EXERCISE DESCRIPTION: Can you quote the records word for word, starting at their very beginning and ending with the line that contains "Looking at the screenshot, I should [55, 48].", including both of those lines?

TASK INPUT:
____
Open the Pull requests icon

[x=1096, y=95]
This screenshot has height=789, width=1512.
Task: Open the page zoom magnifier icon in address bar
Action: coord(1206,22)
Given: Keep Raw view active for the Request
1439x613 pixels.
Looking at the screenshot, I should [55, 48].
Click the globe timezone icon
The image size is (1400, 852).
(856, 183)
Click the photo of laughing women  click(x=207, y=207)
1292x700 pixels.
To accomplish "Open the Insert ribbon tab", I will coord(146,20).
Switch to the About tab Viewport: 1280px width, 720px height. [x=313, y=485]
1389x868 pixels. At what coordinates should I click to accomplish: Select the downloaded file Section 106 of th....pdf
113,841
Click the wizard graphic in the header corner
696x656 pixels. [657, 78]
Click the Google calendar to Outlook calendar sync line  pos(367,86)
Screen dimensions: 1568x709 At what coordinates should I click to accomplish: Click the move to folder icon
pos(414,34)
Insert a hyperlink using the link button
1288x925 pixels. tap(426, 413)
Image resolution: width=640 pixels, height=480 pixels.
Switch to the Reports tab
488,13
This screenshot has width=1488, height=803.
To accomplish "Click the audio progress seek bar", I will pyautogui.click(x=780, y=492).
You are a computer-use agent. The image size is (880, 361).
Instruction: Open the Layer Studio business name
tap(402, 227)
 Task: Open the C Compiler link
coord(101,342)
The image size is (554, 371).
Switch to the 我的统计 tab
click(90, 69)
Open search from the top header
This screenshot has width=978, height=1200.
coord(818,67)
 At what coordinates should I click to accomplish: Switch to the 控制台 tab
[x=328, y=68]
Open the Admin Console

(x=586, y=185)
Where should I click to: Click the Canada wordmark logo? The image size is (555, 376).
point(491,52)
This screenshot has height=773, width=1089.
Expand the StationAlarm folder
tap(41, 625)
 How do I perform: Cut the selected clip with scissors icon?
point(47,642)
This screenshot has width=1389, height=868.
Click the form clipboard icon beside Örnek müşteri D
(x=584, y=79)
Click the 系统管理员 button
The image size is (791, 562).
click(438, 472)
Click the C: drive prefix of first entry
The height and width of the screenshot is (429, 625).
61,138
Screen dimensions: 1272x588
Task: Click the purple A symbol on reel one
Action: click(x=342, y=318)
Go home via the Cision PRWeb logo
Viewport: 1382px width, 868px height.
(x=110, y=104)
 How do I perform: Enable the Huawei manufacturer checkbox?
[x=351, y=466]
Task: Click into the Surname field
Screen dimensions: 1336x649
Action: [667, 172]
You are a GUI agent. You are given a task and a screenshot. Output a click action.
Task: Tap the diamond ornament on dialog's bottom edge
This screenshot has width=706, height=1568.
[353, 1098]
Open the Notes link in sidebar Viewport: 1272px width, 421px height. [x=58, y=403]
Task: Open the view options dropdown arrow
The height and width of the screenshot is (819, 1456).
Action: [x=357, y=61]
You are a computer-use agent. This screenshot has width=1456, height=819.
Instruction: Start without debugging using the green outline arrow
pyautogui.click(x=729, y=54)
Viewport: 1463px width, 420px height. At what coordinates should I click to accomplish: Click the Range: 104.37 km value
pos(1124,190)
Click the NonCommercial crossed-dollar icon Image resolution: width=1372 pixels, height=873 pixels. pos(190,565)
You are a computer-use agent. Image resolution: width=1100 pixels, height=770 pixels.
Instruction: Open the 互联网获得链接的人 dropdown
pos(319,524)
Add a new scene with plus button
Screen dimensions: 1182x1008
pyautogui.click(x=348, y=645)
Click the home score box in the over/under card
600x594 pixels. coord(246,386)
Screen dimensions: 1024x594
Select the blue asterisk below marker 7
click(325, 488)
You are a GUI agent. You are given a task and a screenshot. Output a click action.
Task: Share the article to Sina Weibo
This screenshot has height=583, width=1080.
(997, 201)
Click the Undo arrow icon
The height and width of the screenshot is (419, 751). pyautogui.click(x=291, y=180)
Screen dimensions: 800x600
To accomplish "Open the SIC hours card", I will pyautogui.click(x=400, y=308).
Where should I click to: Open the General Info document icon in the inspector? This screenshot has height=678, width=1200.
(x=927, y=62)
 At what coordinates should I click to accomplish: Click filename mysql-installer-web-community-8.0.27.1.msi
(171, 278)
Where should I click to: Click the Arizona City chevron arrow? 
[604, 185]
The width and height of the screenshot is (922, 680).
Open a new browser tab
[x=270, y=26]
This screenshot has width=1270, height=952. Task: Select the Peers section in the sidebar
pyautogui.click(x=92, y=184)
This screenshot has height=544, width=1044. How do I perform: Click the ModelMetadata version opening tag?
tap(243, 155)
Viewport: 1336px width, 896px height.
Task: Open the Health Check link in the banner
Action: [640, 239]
____
RESULT:
Open the Pull requests icon

[x=1096, y=95]
This screenshot has height=789, width=1512.
Task: Open the page zoom magnifier icon in address bar
Action: coord(1206,22)
Given: Keep Raw view active for the Request
1439x613 pixels.
Looking at the screenshot, I should [55, 48].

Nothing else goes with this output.